Der Landtag von Hessen beschäftigt sich mit den antisemitischen Exzessen an der Universität Gießen (1921)            

Artikel im "Frankfurter Israelitischen Familienblatt" vom 30. Juni 1921: "Gießen. Dem Landtage des Volksstaates Hessen ist unter Bezugnahme auf die antisemitischen Exzesse an der Universität Gießen folgende Anfrage der Abgeordneten Bauer und Genossen zugegangen: 'Das rüpelhafte Verhalten gewisser Studentenkreise in Gießen und das unerhörte Verhalten der Senatsbehörde in Gießen, bei der im Anschluss an den Fall des jüdischen Studenten Falkenstein in Gießen getroffenen disziplinarischen Entscheidung, ist geeignet, das Ansehen der Gießener Hochschule zu schädigen. Was gedenkt die Regierung zu tun, um diese Missstände zu beseitigen und damit eine weitere Schädigung des Ansehens der Gießener Hochschule zu verhindern?'"          

 
Gemeindeveranstaltungen im Winter 1921/22 (1921)   

Artikel in der "Allgemeinen Zeitung des Judentums" vom 23. Dezember 1921: "Gießen, 16. Dezember.
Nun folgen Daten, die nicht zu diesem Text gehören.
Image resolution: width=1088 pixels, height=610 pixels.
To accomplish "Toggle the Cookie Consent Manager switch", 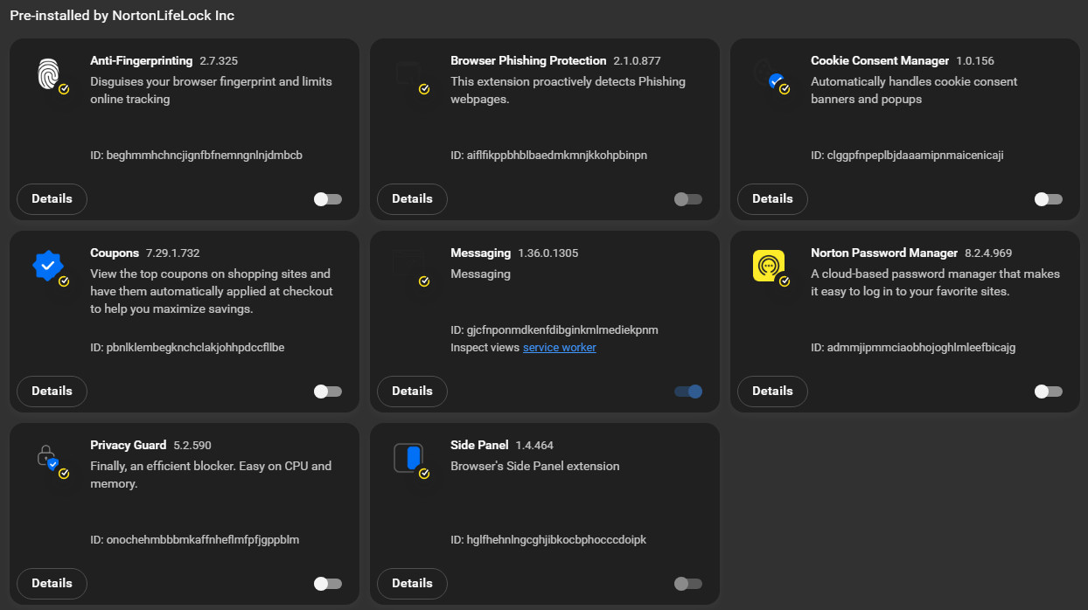I will pyautogui.click(x=1049, y=199).
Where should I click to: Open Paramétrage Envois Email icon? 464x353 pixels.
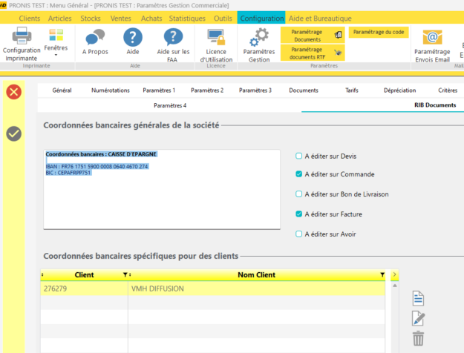tap(431, 37)
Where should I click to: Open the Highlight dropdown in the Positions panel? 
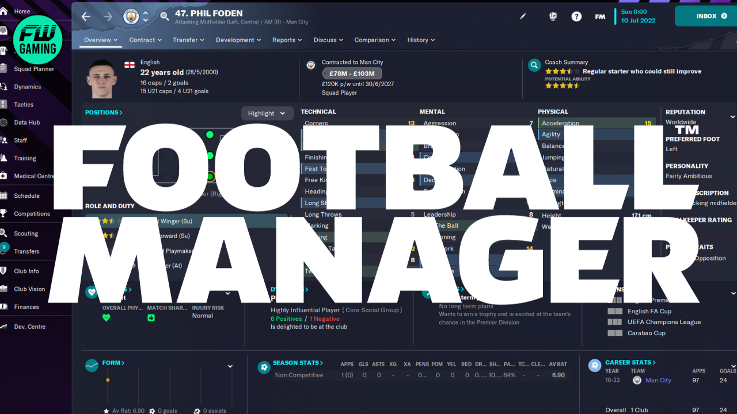tap(267, 113)
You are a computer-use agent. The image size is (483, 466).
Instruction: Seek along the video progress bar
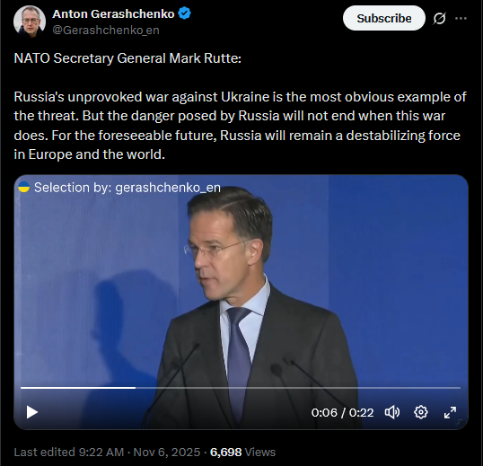pos(241,388)
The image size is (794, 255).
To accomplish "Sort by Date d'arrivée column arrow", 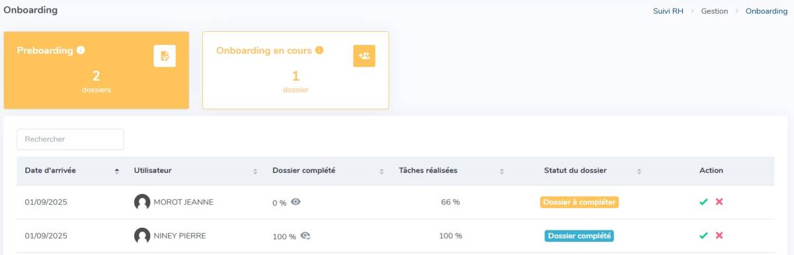I will tap(117, 171).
In unserer Gemeinde hat sich im Laufe des Winters ein recht reges Leben entwickelt. Eingeleitet wurde das Semester durch eine Abendunterhaltung, die die Ortsgruppe Gießen des Reichsbundes jüdischer Frontsoldaten veranstaltete. Die ganze Feier war dermaßen großzügig angelegt, dass sie noch lange im Gedächtnis der Teilnehmer lebendig bleiben wird. Am Sonntag, den 4. Dezember, hatte der Frontbund einen wissenschaftlichen Abend. Herr Universitätsprofessor Dr. Kinkel sprach über Volk, Rasse und Menschheit. Seine tiefgründigen Ausführungen fesselten die Teilnehmer derart, dass stürmischer Beifall dem Redner gezollt wurde. An der ebenfalls sehr interessanten Aussprach beteiligten sich Herr Rabbiner Dr. Sander, Herr Dr. Steinreich und Herr Dr. Smoira. Der Vorsitzende der Ortsgruppe, Herr Lehrer Grünebaum, dankte allen Rednern des Abends und wies darauf hin, dass demnächst ein weiterer wissenschaftlicher Abend folgen soll. Auch der Synagogengesangverein wird demnächst mit einer Veranstaltung hervortreten und den Beweis erbringen, dass er außer seinen gottesdienstlichen Aufgaben auch die Geselligkeit zu pflegen weiß."
Anmerkungen: - Reichsbund jüdischer Frontsoldaten: https://de.wikipedia.org/wiki/Reichsbund_jüdischer_Frontsoldaten 
Rabbiner Dr. Sander: https://de.wikipedia.org/wiki/David_Sander  
      

  
Vortrag von Oberkantor Magnus Davidsohn in der Synagoge (1922)   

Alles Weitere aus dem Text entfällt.